@guakus ,
I don’t know if a difference in sound can be heard, from say a power amp, whether the conductors of a power cord are copper or silver. (Interconnects and speaker cables, are a different story.)
Things that can make a difference in a power cord:
The wire gauge used for the conductors.
Solid core or stranded wire conductors.
Geometry, how the cable is made.
Shielding.... Can be good and can be bad. Depends on the application, the equipment it is used to feed.
The type and quality of the connectors used.
As for the speed of current through a conductor, in a circuit. It’s travel is very slow. As slow as molasses.
You may find these exchanges of some interest.

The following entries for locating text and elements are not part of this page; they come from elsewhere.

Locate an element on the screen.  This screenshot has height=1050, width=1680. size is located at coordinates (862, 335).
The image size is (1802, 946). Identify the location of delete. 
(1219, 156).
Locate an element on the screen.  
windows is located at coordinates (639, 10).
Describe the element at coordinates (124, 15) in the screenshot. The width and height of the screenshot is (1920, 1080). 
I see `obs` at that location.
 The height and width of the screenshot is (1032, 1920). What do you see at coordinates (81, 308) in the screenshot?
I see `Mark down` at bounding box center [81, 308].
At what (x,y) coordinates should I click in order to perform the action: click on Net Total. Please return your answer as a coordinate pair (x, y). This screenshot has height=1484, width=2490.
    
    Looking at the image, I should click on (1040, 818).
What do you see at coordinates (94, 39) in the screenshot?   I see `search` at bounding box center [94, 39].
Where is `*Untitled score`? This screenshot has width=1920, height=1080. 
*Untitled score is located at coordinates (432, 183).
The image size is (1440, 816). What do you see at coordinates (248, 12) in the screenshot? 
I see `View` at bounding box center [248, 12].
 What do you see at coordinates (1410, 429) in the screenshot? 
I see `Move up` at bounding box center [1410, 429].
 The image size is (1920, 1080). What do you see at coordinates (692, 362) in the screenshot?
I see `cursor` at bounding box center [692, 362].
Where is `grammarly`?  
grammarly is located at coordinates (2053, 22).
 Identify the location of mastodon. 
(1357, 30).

2x200W amp might take from mains close to 1kW during peaks. The problem is that peak supply current won’t be expected 8A, but rather close to 40A. It is because current is drawn only for very short time (millisecond pulse) at the peak of full wave rectified sinewave. It applies to most of LPS. Power delivered with such short pulses not only creates larger voltage drops in house wiring, but also heat-up amp’s power transformer, that has to be oversized (higher copper losses and higher core losses for eddy currents and hysteresis).
@kijanki
+1
Please explain what happens if the power transformer’s secondary winding voltage is lower feeding the rectifier, due to a quick AC mains VD event, and the electrolytic capacitors voltage is higher. Just going from memory the rectifier will not conduct and the caps do not get recharged for that "(millisecond pulse)" in time.
Jim
@jea48 You are right - there will be no current thru rectifiers until capacitor voltage will drop below rectifier supplied peak voltage. Theoretically it is possible to build LPS where capacitors keep average instead of peak voltage, but it requires huge inductor in series (in order of Henries) made with thick wire and AFAIK nobody is doing it. One problem is lower rail voltage (average instead of peak) while the other is dependency on the load current.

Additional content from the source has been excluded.